Le 21 Août 2013, l’attaque chimique de la Ghouta avait causé la mort de plus de 1500 civils. Les images d’enfants suffocant avaient été diffusées par tous les médias occidentaux. Le 12 Décembre 2013, l’ONU avait publié un rapport où était confirmée l’existence de preuves flagrantes et convaincantes de l'utilisation d'armes chimiques contre des civils, dont des enfants, mais l’auteur de l’attaque n’avait pas été identifié, ou du moins fut tenu au secret.
Alors que les services de renseignements américains et français avaient promptement imputé ce crime au gouvernement de Bachar el-Assad, sans se poser aucune question et pour cause ; ils savaient très bien qu'ils en étaient les seuls auteurs. Ce crime avait pour but d'être réalisé sous fausse bannière et de faire passer Bachar Al Assad comme étant un dictateur sanguinaire qu'il fallait de toute urgence éradiquer de la surface de la terre avant qu'il est gazé la planète. Allant jusqu'à proclamer que '' La simultanéité de l'attaque, dans des endroits différents, réclame un savoir-faire tactique indéniable que seul le régime syrien possède'', arguaient alors nos ministres aussi fourbes qu'hypocrites, Fabius en tête.

Un an plus tard, ces affirmations avaient été remises en cause par le rapport du Massachusetts Institute of Technology (MIT). Un ancien inspecteur de l'ONU et spécialiste des missiles, Richard Lloyd, et un professeur du MIT, Theodore Postol, certifié que l’attaque chimique avait été lancée d'une zone justement tenue par l'opposition dite alors modérée : Al Nusra : en bref... AL Qaïda ! Ceux-là même qui selon Fabius ''faisaient du bon boulot '' . Les véritables criminels ne sont pas toujours ceux qui portent une arme, mais ceux qui ont manigancé le crime et qui leur fournissent un fusil pour éliminer ceux qui résistent ou refusent de se soumettre à l'impérialisme, que l'on s'empare de leurs pays afin de piller les richesses.

LA FRANCE ESSAIE DE S'EN LAVER LES MAINS
Dominique Trinquand, expert français en matière de gestion des crises et d'opérations de maintien de la paix , analyse les propos de Bashar Jaafari, sur l'utilisation d'armes chimiques .
Pour cet homme " C'est absurde.
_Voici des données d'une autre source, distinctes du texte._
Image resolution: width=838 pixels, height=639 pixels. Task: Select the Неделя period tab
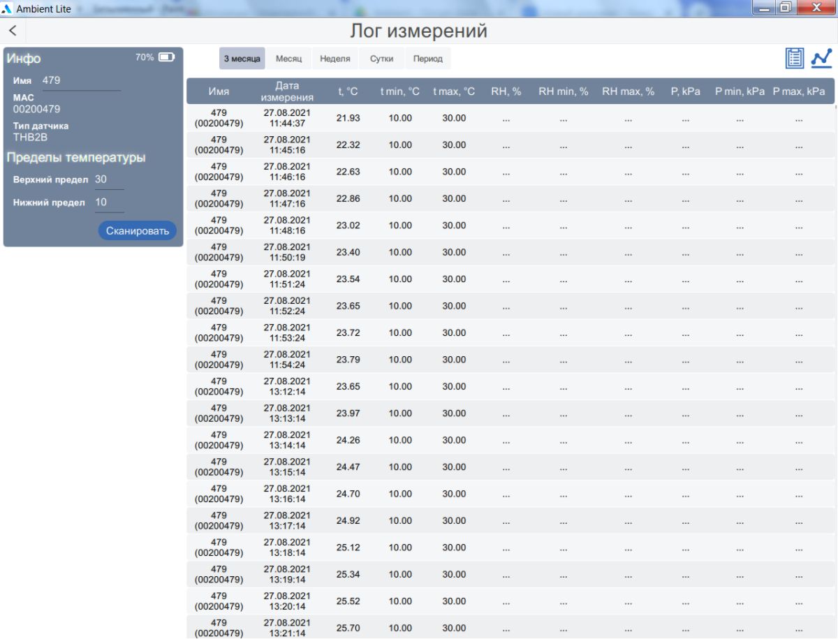[x=335, y=59]
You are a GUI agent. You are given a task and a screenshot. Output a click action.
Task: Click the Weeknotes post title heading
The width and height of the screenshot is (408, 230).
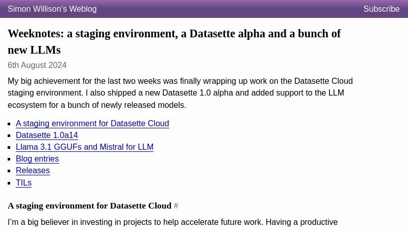[x=174, y=42]
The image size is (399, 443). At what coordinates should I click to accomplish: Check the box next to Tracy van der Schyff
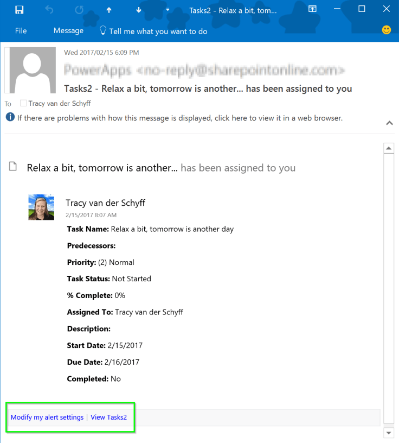click(23, 103)
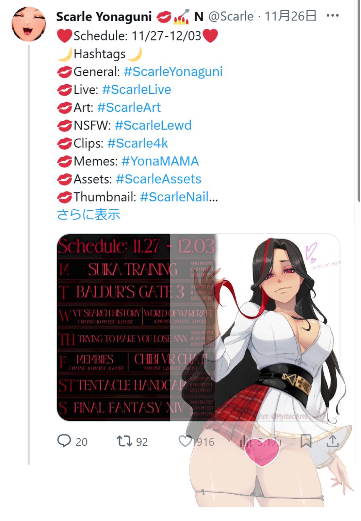
Task: Follow the #ScarleArt hashtag link
Action: (x=129, y=108)
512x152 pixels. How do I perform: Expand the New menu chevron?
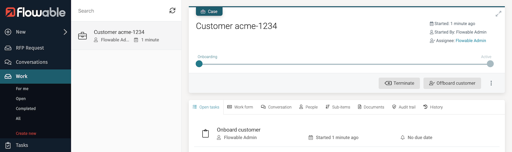pos(65,32)
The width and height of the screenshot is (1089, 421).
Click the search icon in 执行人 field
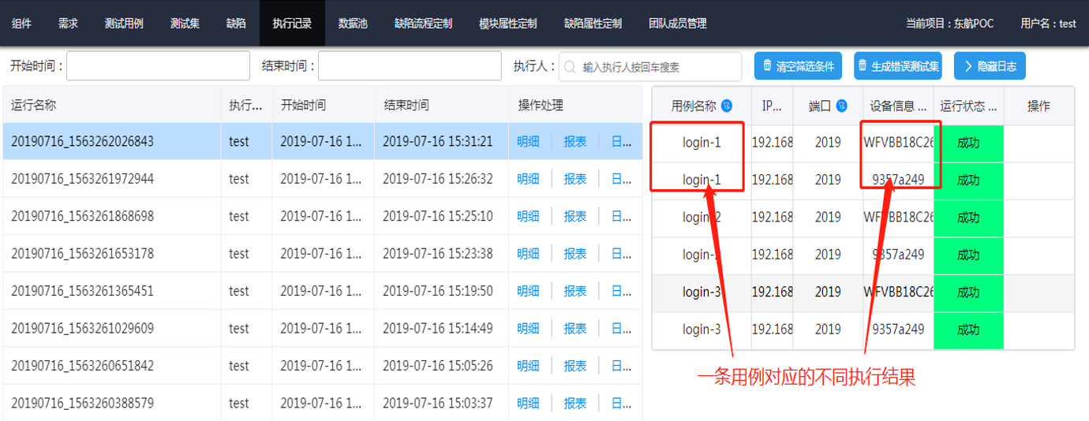pos(570,67)
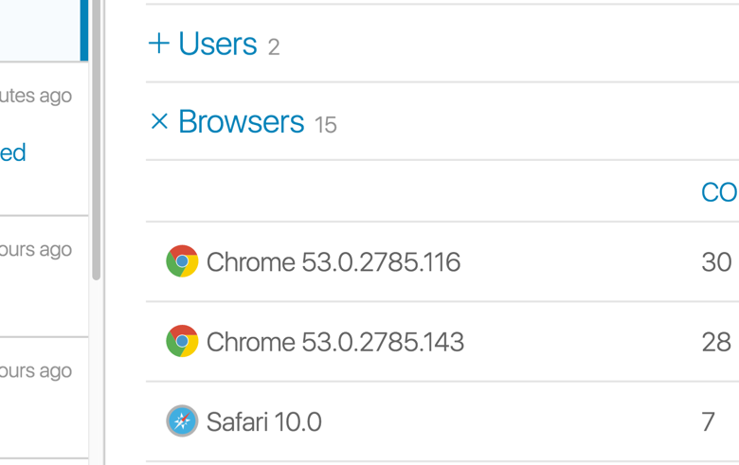This screenshot has height=465, width=739.
Task: Select the Browsers heading
Action: coord(242,121)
S’imaginer que les services français travaillent sur les problèmes d’armements chimiques de façon à accuser le gouvernement syrien et ne pas accuser l’opposition, puisque c’est l’opposition au gouvernement syrien est, à mon avis, c'est totalement méconnaître les services français qui ne sont pas du même ordre que les services syriens", a déclaré l'expert qui trouve ce genre de manœuvre absurde !. Un expert qui ne semble pas être très informé et, qui croit encore,- Ô, mon dieu ! - que notre gouvernement est innocent. Il faudrait lui rappeler que les services ne les fabriquaient pas, ils se sont contentés de les livrer en toute discrétion !

Ce bon Trinquand, en regardant certainement les mouches au plafond, nous fait part de son inquiétude, à savoir ce qu’est devenu cet attirail chimique. A-t-il bien était totalement détruit ? ou les rebelles l'ont-ils récupéré pour l’utiliser ?. Hollande chercherait- il à se défiler, à fuir ses responsabilités en semant ainsi le doute chez les électeurs potentiels par crétin interposé ?

A ces questions, cet ''expert'' a peut-être, trouvé tout seul, une bonne réponse : et donc, comme l'on doit s'y attendre, la première responsabilité en revient à Bachard,  pour n'avoir pas su protéger cet armement. Et bien sûr, le deuxième responsable sont les djihadistes d'Al-Nusra qui ont su s'en servir, ceux-là même qui faisaient du bon boulot. Mais ceux-là, mieux vaut les ménager. On ne sait jamais, ils peuvent avoir l'idée d'en conserver une louchée pour s'en servir à leur retour en Europe.

Pour le reste, notre expert, ne semble pas être au courant du rapport américain qui stipulait que le gaz utilisé ne correspond pas à celui que possédait le gouvernement syrien de part sa composition moins agressive et qui fut détruit devant témoins. Hollande a aussi reconnu avoir fait livrer des armes létales.  D'ailleurs, quand ce fameux gaz made in France, leur reviendra en pleine gueule, ils reconnaîtront peut-être la provenance.